- **Available data**
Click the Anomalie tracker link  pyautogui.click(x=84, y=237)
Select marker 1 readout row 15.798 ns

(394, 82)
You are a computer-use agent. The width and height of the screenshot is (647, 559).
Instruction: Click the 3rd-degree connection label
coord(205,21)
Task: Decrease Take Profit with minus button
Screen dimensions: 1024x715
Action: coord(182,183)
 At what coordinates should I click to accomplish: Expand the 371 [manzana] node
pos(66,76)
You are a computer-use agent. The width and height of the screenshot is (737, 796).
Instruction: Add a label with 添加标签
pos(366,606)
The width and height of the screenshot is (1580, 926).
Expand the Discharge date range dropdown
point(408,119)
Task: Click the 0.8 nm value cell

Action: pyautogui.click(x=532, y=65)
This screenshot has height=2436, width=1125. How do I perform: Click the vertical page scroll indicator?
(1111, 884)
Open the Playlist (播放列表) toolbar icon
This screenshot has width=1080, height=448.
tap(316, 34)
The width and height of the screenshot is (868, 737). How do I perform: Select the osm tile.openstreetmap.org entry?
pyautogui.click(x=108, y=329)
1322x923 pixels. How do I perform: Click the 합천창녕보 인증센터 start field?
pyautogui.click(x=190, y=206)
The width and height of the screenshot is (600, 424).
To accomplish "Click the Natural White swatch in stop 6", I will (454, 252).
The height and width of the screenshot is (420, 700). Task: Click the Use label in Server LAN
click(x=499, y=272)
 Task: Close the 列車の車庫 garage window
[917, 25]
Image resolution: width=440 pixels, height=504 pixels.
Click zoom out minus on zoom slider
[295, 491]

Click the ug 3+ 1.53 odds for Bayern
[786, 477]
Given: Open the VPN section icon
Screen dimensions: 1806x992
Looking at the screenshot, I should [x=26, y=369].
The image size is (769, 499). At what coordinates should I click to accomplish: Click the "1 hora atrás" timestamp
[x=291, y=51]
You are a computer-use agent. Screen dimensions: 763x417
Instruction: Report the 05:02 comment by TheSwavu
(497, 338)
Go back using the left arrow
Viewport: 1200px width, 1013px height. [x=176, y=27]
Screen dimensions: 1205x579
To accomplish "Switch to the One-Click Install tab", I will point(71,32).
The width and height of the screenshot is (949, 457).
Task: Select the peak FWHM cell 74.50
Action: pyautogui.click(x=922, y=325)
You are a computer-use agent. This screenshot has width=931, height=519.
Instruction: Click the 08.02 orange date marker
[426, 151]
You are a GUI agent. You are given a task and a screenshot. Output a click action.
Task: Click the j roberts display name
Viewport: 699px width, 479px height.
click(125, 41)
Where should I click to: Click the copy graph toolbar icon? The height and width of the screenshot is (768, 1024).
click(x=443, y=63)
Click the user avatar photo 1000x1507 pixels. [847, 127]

- **About this task**
Give the data back exactly as it stands.

- **Answer to the exercise**
Click the Anomalie tracker link  pyautogui.click(x=84, y=237)
Select marker 1 readout row 15.798 ns

(394, 82)
You are a computer-use agent. The width and height of the screenshot is (647, 559).
Instruction: Click the 3rd-degree connection label
coord(205,21)
Task: Decrease Take Profit with minus button
Screen dimensions: 1024x715
Action: coord(182,183)
 At what coordinates should I click to accomplish: Expand the 371 [manzana] node
pos(66,76)
You are a computer-use agent. The width and height of the screenshot is (737, 796).
Instruction: Add a label with 添加标签
pos(366,606)
The width and height of the screenshot is (1580, 926).
Expand the Discharge date range dropdown
point(408,119)
Task: Click the 0.8 nm value cell

Action: pyautogui.click(x=532, y=65)
This screenshot has height=2436, width=1125. How do I perform: Click the vertical page scroll indicator?
(1111, 884)
Open the Playlist (播放列表) toolbar icon
This screenshot has width=1080, height=448.
tap(316, 34)
The width and height of the screenshot is (868, 737). How do I perform: Select the osm tile.openstreetmap.org entry?
pyautogui.click(x=108, y=329)
1322x923 pixels. How do I perform: Click the 합천창녕보 인증센터 start field?
pyautogui.click(x=190, y=206)
The width and height of the screenshot is (600, 424).
To accomplish "Click the Natural White swatch in stop 6", I will (454, 252).
The height and width of the screenshot is (420, 700). Task: Click the Use label in Server LAN
click(x=499, y=272)
 Task: Close the 列車の車庫 garage window
[917, 25]
Image resolution: width=440 pixels, height=504 pixels.
Click zoom out minus on zoom slider
[295, 491]

Click the ug 3+ 1.53 odds for Bayern
[786, 477]
Given: Open the VPN section icon
Screen dimensions: 1806x992
Looking at the screenshot, I should [x=26, y=369].
The image size is (769, 499). At what coordinates should I click to accomplish: Click the "1 hora atrás" timestamp
[x=291, y=51]
You are a computer-use agent. Screen dimensions: 763x417
Instruction: Report the 05:02 comment by TheSwavu
(497, 338)
Go back using the left arrow
Viewport: 1200px width, 1013px height. [x=176, y=27]
Screen dimensions: 1205x579
To accomplish "Switch to the One-Click Install tab", I will point(71,32).
The width and height of the screenshot is (949, 457).
Task: Select the peak FWHM cell 74.50
Action: pyautogui.click(x=922, y=325)
You are a computer-use agent. This screenshot has width=931, height=519.
Instruction: Click the 08.02 orange date marker
[426, 151]
You are a GUI agent. You are given a task and a screenshot. Output a click action.
Task: Click the j roberts display name
Viewport: 699px width, 479px height.
click(125, 41)
Where should I click to: Click the copy graph toolbar icon? The height and width of the screenshot is (768, 1024).
click(x=443, y=63)
Click the user avatar photo 1000x1507 pixels. [847, 127]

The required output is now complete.